Onapsis Identifies New Bug that Could Compromise SAP's Corporate Servers

According to Onapsis, RECON is caused due to a lack of authentication in the web component of the SAP NetWeaver AS for Java.

FREMONT, CA: SAP has patched a critical vulnerability that impacts the LM Configuration Wizard component in the NetWeaver Application Server (AS) Java platform, allowing an unauthenticated attacker to control SAP applications. According to the cybersecurity firm, the bug dubbed as RECON and tracked as CVE-2020-6287 was rated with a maximum CVSS score, a 10 out of 10, potentially affecting over 40,000 SAP customers Onapsis, which uncovered the flaw.

"If successfully exploited, a remote, unauthenticated attacker can obtain unrestricted access to SAP systems through the creation of high-privileged users and the execution of arbitrary operating system commands with the privileges of the SAP service user account, which has unrestricted access to the SAP database and is able to perform application maintenance activities, such as shutting down federated SAP applications," read a statement by the U.S. Cybersecurity and Infrastructure Security Agency (CISA). "The confidentiality, integrity, and availability of the data and processes hosted by the SAP application are at risk by this vulnerability," the statement added.

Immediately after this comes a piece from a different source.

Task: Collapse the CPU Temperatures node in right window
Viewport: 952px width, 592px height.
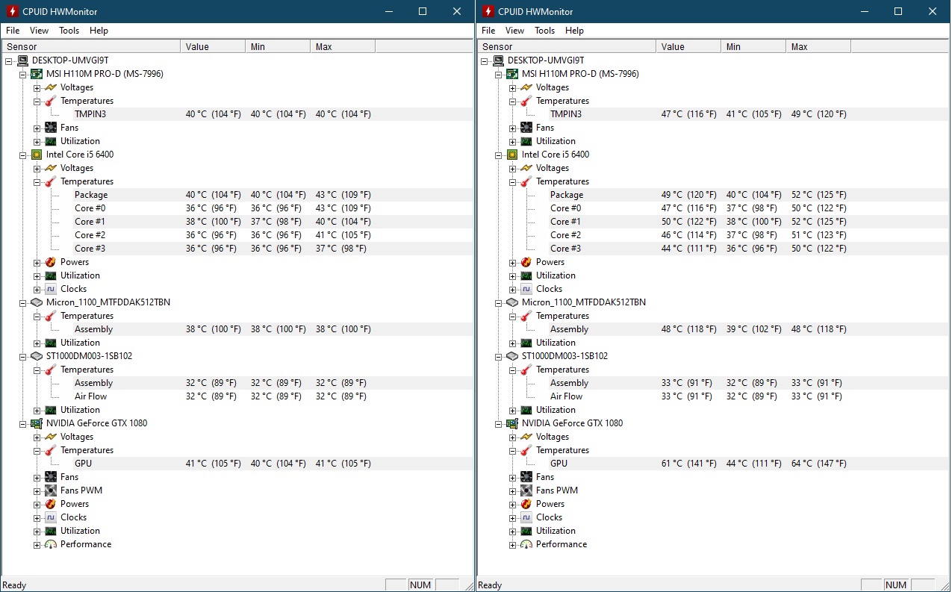Action: pyautogui.click(x=512, y=182)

For SAP applications running on top of SAP NetWeaver AS Java 7.3 and newer (up to SAP NetWeaver 7.5), the vulnerability is present by default. This puts several SAP business solutions at risk, including but not limited to SAP Enterprise Resource Planning, SAP Product Lifecycle Management, SAP Customer Relationship Management, SAP Supply Chain Management, SAP Business Intelligence, and SAP Enterprise Portal.

According to Onapsis, RECON is caused due to a lack of authentication in the web component of the SAP NetWeaver AS for Java. This allows an attacker to perform high-privileged activities on the susceptible SAP system. "A remote, unauthenticated attacker can exploit this vulnerability through an HTTP interface, which is typically exposed to end users and, in many cases, exposed to the internet," CISA stated.

By exploiting the flaw to create a new SAP user with the highest privileges, the intruder will be able to compromise SAP installations to execute arbitrary commands, such as modifying or extracting highly sensitive information and disrupting critical business processes. While there is no evidence of active exploitation of the vulnerability, CISA has cautioned that the patches' availability could make it easier for adversaries to reverse-engineer the flaw to create exploits and target unpatched systems.